BK virus (BKV) is highly seroprevalent in humans. After primary infection, it remains latent in the urinary tract and can reactivate in immunocompromised individuals, leading to interstitial nephropathy or hemorrhagic cystitis. The BKV viral load (VL) in plasma correlates with the occurrence of nephropathy and can be monitored in kidney graft recipients; the early detection of BKV viremia can enable an early reduction of immunosuppressant drug doses and the prevention of BKV-associated nephropathy. BKV VL is measured using real-time reverse transcription-polymerase chain reaction. Our aim was to evaluate the Abbott Alinity m BKV AMPL kit versus the Artus BKV quantification kit (Qiagen, Hilden, Germany).

Methods

We compared the methods on 69 plasma samples, 54 urine samples, and 12 external quality control samples.
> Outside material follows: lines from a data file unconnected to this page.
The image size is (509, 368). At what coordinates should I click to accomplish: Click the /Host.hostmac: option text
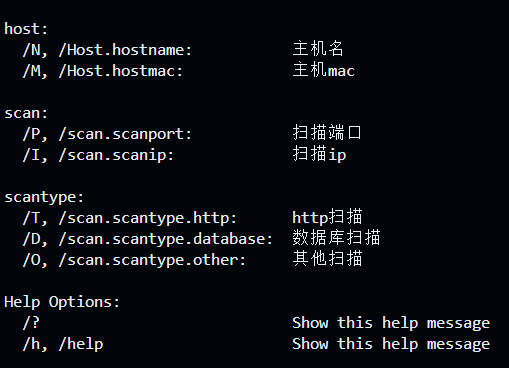[121, 71]
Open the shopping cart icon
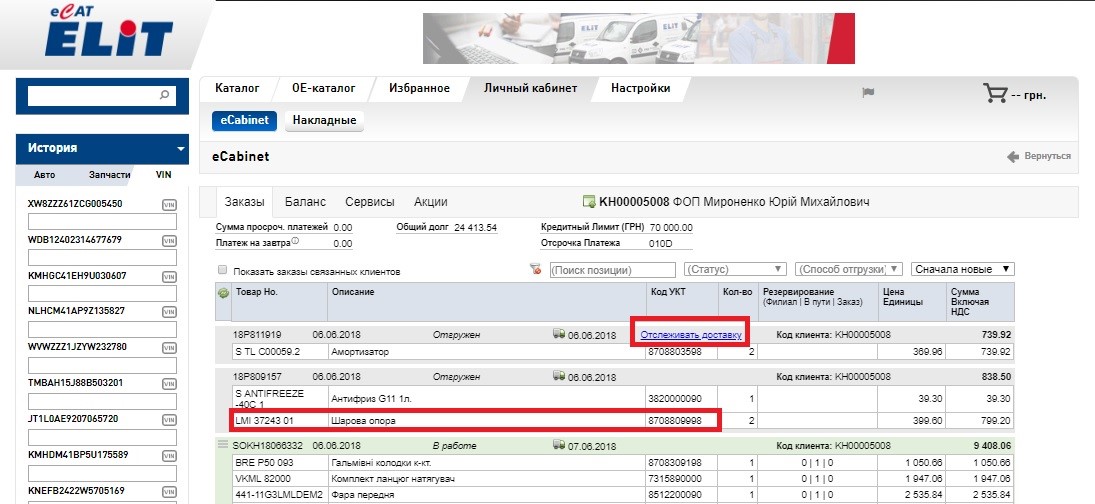The height and width of the screenshot is (504, 1095). pyautogui.click(x=995, y=93)
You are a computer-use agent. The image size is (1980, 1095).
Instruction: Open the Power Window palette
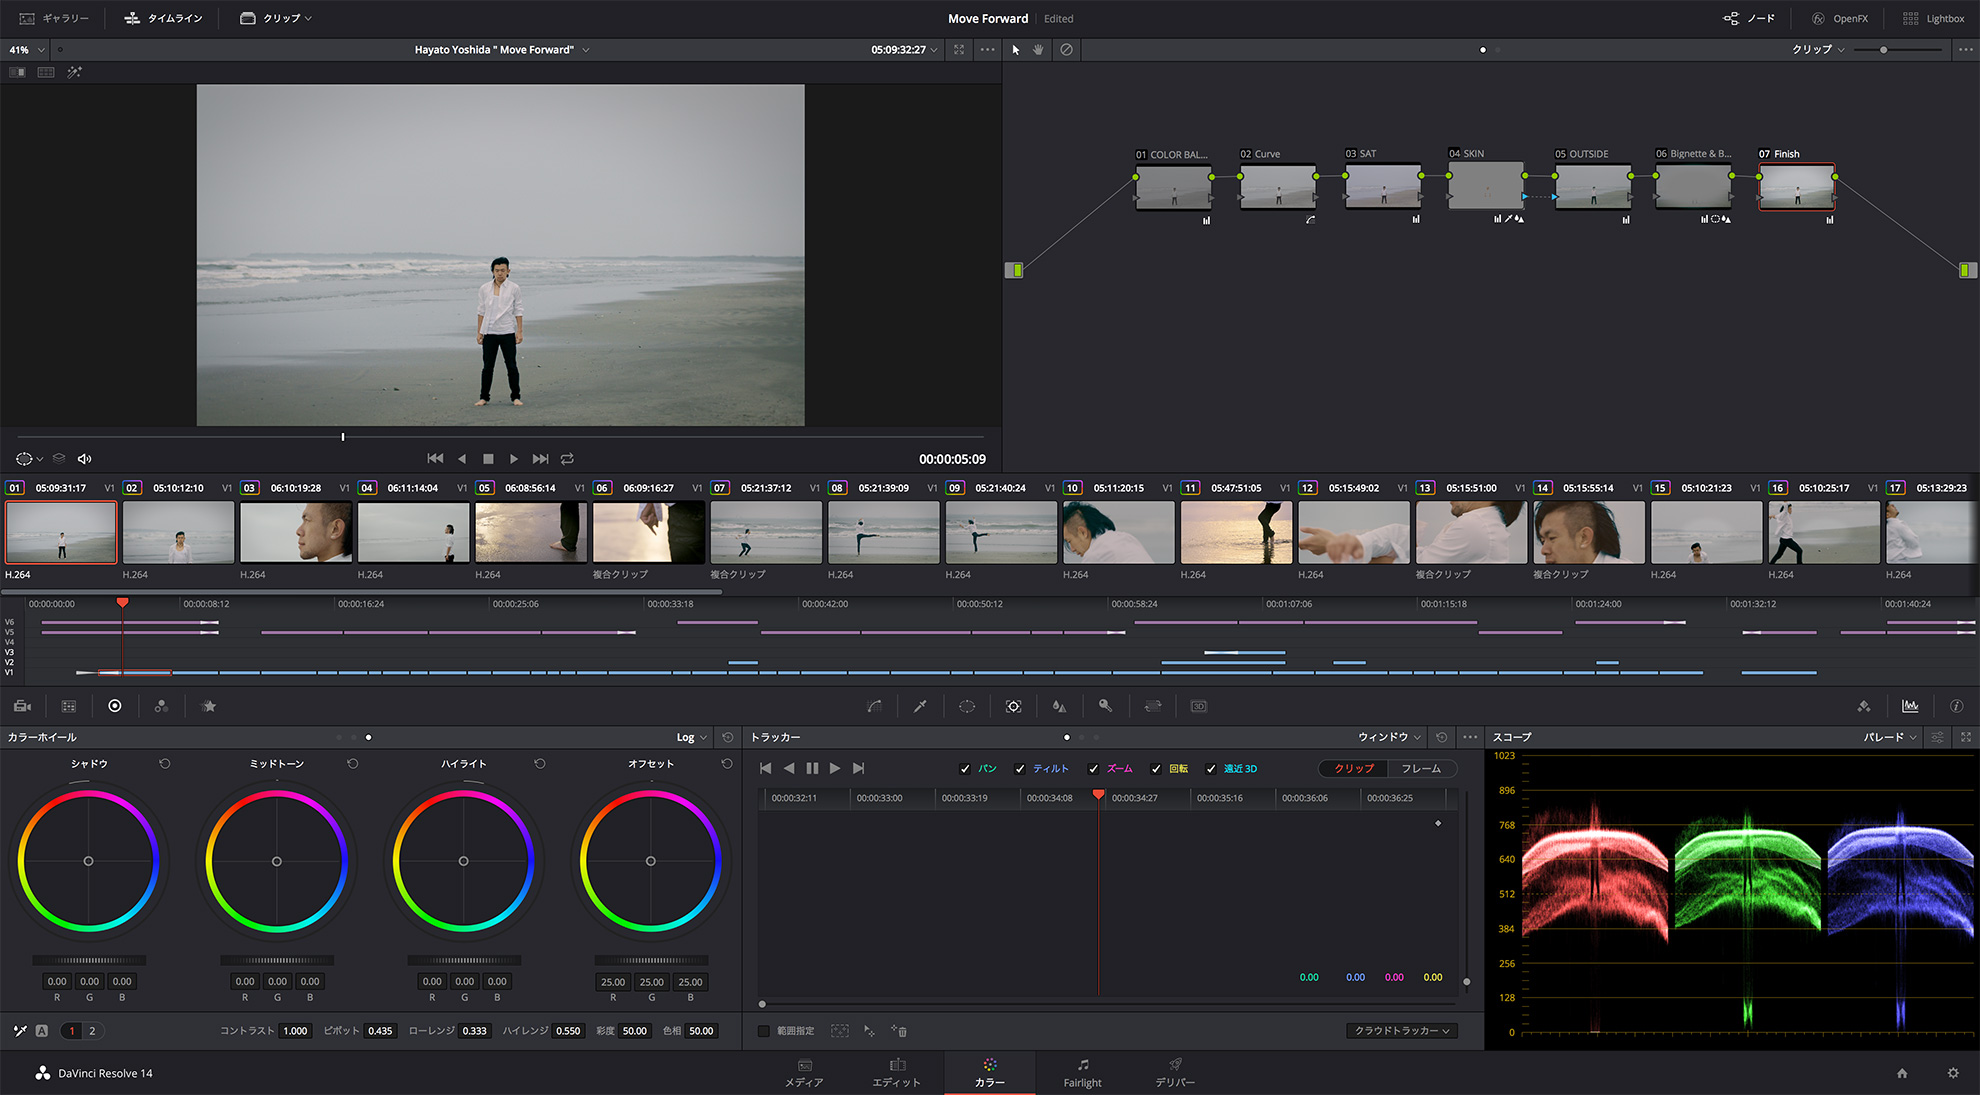(x=967, y=706)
To assess analytical sensitivity, serial dilutions of internal control were also tested.

Results

Specificity reached 100%. Fifty-seven of the 59 plasma samples were found to be positive (sensitivity: 96.6%), as were 46 of the 48 urine samples (sensitivity: 95.8%). In quantifiable samples, the VL was correlated with the findings on plasma (r = 0.965) and urine samples (r = 0.971). The mean differences were 0.78 log₁₀ and 0.28 log₁₀ in plasma and urine samples, respectively. A comparison of the BKV VL in external quality control samples produced a correlation coefficient of 0.930 and a mean difference of 0.07 log₁₀ IU/ml. The calculated analytical sensitivity was 15 IU/ml with 95% probability.

Conclusions

The Alinity m BKV AMPL kit is compatible with diagnostic use and can be used in a “random-access” manner, thus reducing the time between sampling and the results being available to clinicians.